‘Unauthorised’ wind farm told to cease operations

‘Unauthorised’ wind farm told to cease operations
File photo

A wind farm which was not built according to planning permission has been issued with an enforcement notice to cease operations.

Barnafaddock Wind Farm in Ballyduff Upper, Co Waterford, was built using turbine 103m-diameter blades. It had permission for 90m-diameter blades.

Last November, An Bord Pleanála ruled that the wind farm constituted an unauthorised development because of the anomaly.

On March 22, Waterford City and County Council issued the enforcement notice which gives the owner of the wind farm six months to conform with the original planning permission.

This would require replacing the bigger blades, but it is unclear if such an operation could be undertaken without also dismantling the turbines. The unauthorised blades were affixed to eight of the 11 turbines on the farm, which began operating in 2015.

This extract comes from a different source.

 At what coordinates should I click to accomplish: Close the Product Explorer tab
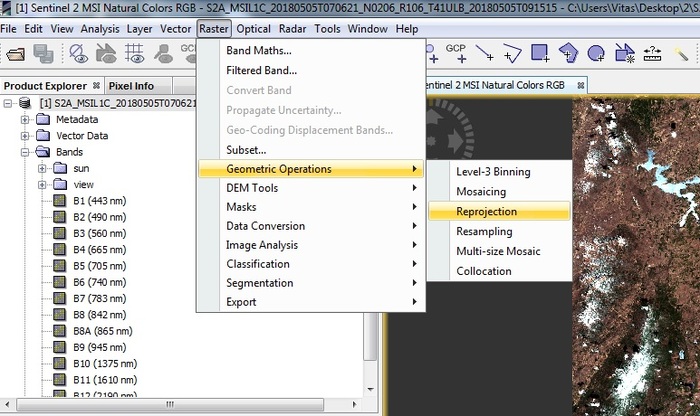coord(97,86)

The company behind the farm, Barnafaddock Sustainable Electricity Ltd, has applied for substitute consent, a form of retention planning permission for projects that involve an environmental impact study.

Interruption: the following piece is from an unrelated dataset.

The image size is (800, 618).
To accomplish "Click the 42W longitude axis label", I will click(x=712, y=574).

The longer blades were installed after the developer received a “letter of comfort” from the planning department in 2013 to go ahead even though it was in contravention of the planning permission.

In the event of the wind farm having to cease operations, the local authority could be open to legal action on the basis of assurances given during construction.

A spokesperson for the local authority told the Irish Examiner that no issues arise in relation to health, safety, or insurance while the wind farm continues to operate as an unauthorised development.

The longer blades were brought to the attention of the local authority by residents who investigated the issue as a result of what they considered excessive noise pollution.

One resident, Sean Harris, accused the council of dragging its heels.

A spokesperson for Waterford City and County Council said the local authority will not take any enforcement action before a decision by the planning board on the substitute consent.

Attempts to contact Blackrock, the current owner of Barnafaddock Sustainable Electricity, were unsuccessful.